While Jonathan Larson's RENT, his 1996 East Village adaptation of Giacomo Puccini, Luigi Illica and Giuseppe Giacosa's LA BOHEME, presents a romanticized look at bohemians living in poverty for the sake of their art, his TICK, TICK... BOOM!, now getting a superb Off-Broadway revival via Keen Company, is more of a reality check.

Nick Blaemire (Photo: Carol Rosegg)

Originally titled 30/90 and billed as a solo rock monologue, the largely autobiographical work expressed Larson's conflicting feelings while approaching age 30 in the year 1990 as he wondered if he was too old to be among New York's legion of promising starving artists, living in a tiny downtown share and writing underappreciated musicals while earning a meager living waiting tables in a diner.

Larson would perform the piece himself in clubs and living rooms, but there was never a full production until after his death, when his family granted Pulitzer Prize winner David Auburn permission to restructure the show into a three-person musical retitled TICK, TICK... BOOM!, referring to the time bomb of anxiety that leading character Jonathan feels as his girlfriend Susan, a dancer, expresses a desire to leave Manhattan for a quieter life in New England while his best friend Michael, a former actor, encourages him to join him in the corporate world where he too can enjoy the good life.

While RENT was still going strong on Broadway, TICK, TICK... BOOM! drew patrons to the way out of the way Jane Street Theatre for the better part of 2001. The wry-humored book riffs on Jonathan's feelings of intellectual and cultural superiority to those who are more financial successful than he, but still allows us to sympathize with him for his drive to create art that inspires others.

The score has a solid hard rock foundation flooded with smart and emotionally thick lyrics. The opening "30/90" is an anxiety attack with a back beat. "Come To Your Senses" is a power ballad of bottled-up emotions that doesn't allow its money notes to overwhelm its message.

On the quieter side, "Why" is a gorgeous lullaby about the simple pleasures art contributes to our lives. Funnier moments are aced by a bubble-gum tune about being obsessed with sugar, a duet where Jonathan and Susan severely overthink the problems in their relationship while trying to remain civil and a musical scene where the writer envisions his survival job environment as a parody of one of Stephen Sondheim's most beloved compositions.

George Salazar, Ciara Renèe and Nick Blaemire
(Photo: Carol Rosegg)

Nick Blaemire, who, aside from being a popular musical theatre performer, was also the composer/lyricist of Broadway's GLORY DAYS, bears a substantial resemblance to Larson, and plays the role with an appealing highbrow nerdiness. His rock vocals come with a strong emphasis on coloring lyrics with meaning and when he dances it's a joyful display of frenetic cool. In what is perhaps the quietest and most introspective 11 o'clock number in musical theatre, he lovingly expresses Jonathan's need to always be creating.

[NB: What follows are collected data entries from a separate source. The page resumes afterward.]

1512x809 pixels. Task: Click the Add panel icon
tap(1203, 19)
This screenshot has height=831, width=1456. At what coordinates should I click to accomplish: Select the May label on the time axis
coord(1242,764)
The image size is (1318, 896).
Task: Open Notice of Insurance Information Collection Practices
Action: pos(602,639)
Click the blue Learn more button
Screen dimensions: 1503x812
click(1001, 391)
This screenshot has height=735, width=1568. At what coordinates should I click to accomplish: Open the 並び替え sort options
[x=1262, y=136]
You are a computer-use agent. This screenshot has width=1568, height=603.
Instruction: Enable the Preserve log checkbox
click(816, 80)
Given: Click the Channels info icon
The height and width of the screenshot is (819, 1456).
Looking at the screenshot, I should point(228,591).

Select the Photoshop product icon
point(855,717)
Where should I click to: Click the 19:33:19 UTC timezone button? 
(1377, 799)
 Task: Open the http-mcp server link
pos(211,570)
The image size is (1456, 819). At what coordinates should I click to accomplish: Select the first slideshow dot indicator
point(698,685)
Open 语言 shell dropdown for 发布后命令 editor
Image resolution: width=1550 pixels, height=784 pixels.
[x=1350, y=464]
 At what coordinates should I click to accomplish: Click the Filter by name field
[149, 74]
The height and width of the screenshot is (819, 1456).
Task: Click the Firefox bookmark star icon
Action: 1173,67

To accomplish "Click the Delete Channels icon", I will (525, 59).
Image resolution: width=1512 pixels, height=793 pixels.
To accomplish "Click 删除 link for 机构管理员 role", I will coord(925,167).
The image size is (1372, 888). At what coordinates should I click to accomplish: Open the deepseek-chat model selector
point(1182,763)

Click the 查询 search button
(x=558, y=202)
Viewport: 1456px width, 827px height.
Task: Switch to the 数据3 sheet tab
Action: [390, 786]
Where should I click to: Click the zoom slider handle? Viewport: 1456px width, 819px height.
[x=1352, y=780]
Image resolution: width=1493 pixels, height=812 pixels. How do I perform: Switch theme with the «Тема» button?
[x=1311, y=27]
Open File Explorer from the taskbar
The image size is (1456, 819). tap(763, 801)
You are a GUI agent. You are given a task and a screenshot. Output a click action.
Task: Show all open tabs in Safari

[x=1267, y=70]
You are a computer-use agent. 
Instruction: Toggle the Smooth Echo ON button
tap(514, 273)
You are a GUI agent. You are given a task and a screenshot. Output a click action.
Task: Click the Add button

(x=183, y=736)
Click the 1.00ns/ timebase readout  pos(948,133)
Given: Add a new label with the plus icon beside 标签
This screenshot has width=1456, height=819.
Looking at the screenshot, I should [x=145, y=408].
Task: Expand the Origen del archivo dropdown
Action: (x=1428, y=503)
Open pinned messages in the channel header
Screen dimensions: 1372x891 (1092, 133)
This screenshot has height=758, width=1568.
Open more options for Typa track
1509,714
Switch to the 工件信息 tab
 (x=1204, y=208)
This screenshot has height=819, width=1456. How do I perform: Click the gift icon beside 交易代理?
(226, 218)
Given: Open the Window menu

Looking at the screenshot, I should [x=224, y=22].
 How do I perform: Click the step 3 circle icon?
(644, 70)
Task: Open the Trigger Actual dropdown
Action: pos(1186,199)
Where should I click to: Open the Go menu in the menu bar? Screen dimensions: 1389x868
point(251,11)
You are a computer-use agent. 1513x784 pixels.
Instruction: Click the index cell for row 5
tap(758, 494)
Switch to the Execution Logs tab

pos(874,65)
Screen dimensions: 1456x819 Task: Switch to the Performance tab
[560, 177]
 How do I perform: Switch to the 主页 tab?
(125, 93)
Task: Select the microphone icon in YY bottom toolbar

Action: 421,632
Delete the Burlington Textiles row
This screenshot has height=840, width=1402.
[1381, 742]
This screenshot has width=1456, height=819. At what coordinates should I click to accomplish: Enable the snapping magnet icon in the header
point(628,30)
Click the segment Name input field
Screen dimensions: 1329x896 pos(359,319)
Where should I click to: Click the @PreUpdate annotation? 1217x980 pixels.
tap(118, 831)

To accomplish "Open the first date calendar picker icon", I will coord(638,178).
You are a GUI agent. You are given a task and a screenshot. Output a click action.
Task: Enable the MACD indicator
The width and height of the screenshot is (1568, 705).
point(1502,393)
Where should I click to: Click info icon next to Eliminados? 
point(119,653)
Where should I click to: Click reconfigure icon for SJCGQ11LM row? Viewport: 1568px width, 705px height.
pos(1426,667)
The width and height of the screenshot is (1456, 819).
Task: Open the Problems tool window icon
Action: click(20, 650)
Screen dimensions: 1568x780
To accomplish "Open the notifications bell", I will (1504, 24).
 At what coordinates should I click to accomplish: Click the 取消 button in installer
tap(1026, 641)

George Salazar has a wide-eyed sweetness as Michael, making the secret the character is keeping about his future all the more heart-breaking. Ciara Renèe displays a fierce rock belt and a frisky demeanor as Susan. The two of them also excel in various smaller roles.

Music director Joey Chancey's band plays Stephen Oremus' hard-driving and sometimes comical orchestrations upstage of designer Steven Kemp's sparsely-furnished set. Beneath a graffiti-covered ceiling, the moveable piano, couch and large cable spool (the kind that might serve as a table in a struggling artist's apartment) leave plenty of room for director Jonathan Silverstein and choreographer Christine O'Grady's flashy, playful and breakneck-paced production. There's a sense of urgency throughout the ninety-minute production that reflects each character's race with time to accomplish their goals in life.

RENT is Jonathan Larson's observation of the world surrounding him, but TICK, TICK... BOOM! is an incisive self-portrait and perhaps the most underappreciated musical that has played on or Off-Broadway this century.